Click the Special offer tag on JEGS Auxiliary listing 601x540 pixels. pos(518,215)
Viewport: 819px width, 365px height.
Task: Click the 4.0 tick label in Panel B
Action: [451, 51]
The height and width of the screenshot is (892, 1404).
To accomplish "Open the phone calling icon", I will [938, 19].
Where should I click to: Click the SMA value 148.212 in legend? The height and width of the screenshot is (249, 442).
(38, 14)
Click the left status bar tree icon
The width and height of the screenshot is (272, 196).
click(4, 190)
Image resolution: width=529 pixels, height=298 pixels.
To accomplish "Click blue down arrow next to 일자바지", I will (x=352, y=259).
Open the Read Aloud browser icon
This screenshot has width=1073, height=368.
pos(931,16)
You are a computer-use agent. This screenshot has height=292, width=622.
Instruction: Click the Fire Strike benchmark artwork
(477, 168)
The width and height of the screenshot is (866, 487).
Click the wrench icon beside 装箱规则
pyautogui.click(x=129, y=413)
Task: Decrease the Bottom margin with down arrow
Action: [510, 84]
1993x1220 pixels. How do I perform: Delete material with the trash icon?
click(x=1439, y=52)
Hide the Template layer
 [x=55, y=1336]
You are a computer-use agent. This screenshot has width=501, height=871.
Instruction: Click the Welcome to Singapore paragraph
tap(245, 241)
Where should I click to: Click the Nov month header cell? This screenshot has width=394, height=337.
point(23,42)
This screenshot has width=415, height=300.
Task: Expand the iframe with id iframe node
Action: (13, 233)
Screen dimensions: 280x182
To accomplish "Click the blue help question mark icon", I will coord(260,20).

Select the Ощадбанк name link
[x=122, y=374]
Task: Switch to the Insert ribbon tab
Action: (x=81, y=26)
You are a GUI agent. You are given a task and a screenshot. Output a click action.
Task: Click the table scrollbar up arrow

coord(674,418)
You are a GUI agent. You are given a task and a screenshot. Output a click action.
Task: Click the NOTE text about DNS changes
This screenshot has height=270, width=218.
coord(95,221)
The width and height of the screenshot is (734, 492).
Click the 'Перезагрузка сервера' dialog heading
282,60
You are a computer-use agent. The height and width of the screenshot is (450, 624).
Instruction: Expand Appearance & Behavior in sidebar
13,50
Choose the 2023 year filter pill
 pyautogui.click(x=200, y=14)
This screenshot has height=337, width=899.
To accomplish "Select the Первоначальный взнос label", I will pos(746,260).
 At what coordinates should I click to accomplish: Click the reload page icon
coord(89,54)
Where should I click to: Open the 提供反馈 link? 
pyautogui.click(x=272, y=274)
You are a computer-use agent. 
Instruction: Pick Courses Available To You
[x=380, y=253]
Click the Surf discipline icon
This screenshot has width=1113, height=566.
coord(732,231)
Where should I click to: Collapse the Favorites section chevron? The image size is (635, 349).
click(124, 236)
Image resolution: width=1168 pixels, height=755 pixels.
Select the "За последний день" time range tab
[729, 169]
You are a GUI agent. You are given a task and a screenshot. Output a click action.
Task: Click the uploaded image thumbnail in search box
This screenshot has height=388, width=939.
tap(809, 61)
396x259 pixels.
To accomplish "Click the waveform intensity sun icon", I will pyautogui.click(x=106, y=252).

^^^^

Copy out the data exactly as it stands, leaving nothing out.

▸ **Reply to the task**
Click the Special offer tag on JEGS Auxiliary listing 601x540 pixels. pos(518,215)
Viewport: 819px width, 365px height.
Task: Click the 4.0 tick label in Panel B
Action: [451, 51]
The height and width of the screenshot is (892, 1404).
To accomplish "Open the phone calling icon", I will [938, 19].
Where should I click to: Click the SMA value 148.212 in legend? The height and width of the screenshot is (249, 442).
(38, 14)
Click the left status bar tree icon
The width and height of the screenshot is (272, 196).
click(4, 190)
Image resolution: width=529 pixels, height=298 pixels.
To accomplish "Click blue down arrow next to 일자바지", I will (x=352, y=259).
Open the Read Aloud browser icon
This screenshot has width=1073, height=368.
pos(931,16)
You are a computer-use agent. This screenshot has height=292, width=622.
Instruction: Click the Fire Strike benchmark artwork
(477, 168)
The width and height of the screenshot is (866, 487).
Click the wrench icon beside 装箱规则
pyautogui.click(x=129, y=413)
Task: Decrease the Bottom margin with down arrow
Action: [510, 84]
1993x1220 pixels. How do I perform: Delete material with the trash icon?
click(x=1439, y=52)
Hide the Template layer
 [x=55, y=1336]
You are a computer-use agent. This screenshot has width=501, height=871.
Instruction: Click the Welcome to Singapore paragraph
tap(245, 241)
Where should I click to: Click the Nov month header cell? This screenshot has width=394, height=337.
point(23,42)
This screenshot has width=415, height=300.
Task: Expand the iframe with id iframe node
Action: (13, 233)
Screen dimensions: 280x182
To accomplish "Click the blue help question mark icon", I will coord(260,20).

Select the Ощадбанк name link
[x=122, y=374]
Task: Switch to the Insert ribbon tab
Action: (x=81, y=26)
You are a GUI agent. You are given a task and a screenshot. Output a click action.
Task: Click the table scrollbar up arrow

coord(674,418)
You are a GUI agent. You are given a task and a screenshot. Output a click action.
Task: Click the NOTE text about DNS changes
This screenshot has height=270, width=218.
coord(95,221)
The width and height of the screenshot is (734, 492).
Click the 'Перезагрузка сервера' dialog heading
282,60
You are a computer-use agent. The height and width of the screenshot is (450, 624).
Instruction: Expand Appearance & Behavior in sidebar
13,50
Choose the 2023 year filter pill
 pyautogui.click(x=200, y=14)
This screenshot has height=337, width=899.
To accomplish "Select the Первоначальный взнос label", I will pos(746,260).
 At what coordinates should I click to accomplish: Click the reload page icon
coord(89,54)
Where should I click to: Open the 提供反馈 link? 
pyautogui.click(x=272, y=274)
You are a computer-use agent. 
Instruction: Pick Courses Available To You
[x=380, y=253]
Click the Surf discipline icon
This screenshot has width=1113, height=566.
coord(732,231)
Where should I click to: Collapse the Favorites section chevron? The image size is (635, 349).
click(124, 236)
Image resolution: width=1168 pixels, height=755 pixels.
Select the "За последний день" time range tab
[729, 169]
You are a GUI agent. You are given a task and a screenshot. Output a click action.
Task: Click the uploaded image thumbnail in search box
This screenshot has height=388, width=939.
tap(809, 61)
396x259 pixels.
To accomplish "Click the waveform intensity sun icon", I will pyautogui.click(x=106, y=252).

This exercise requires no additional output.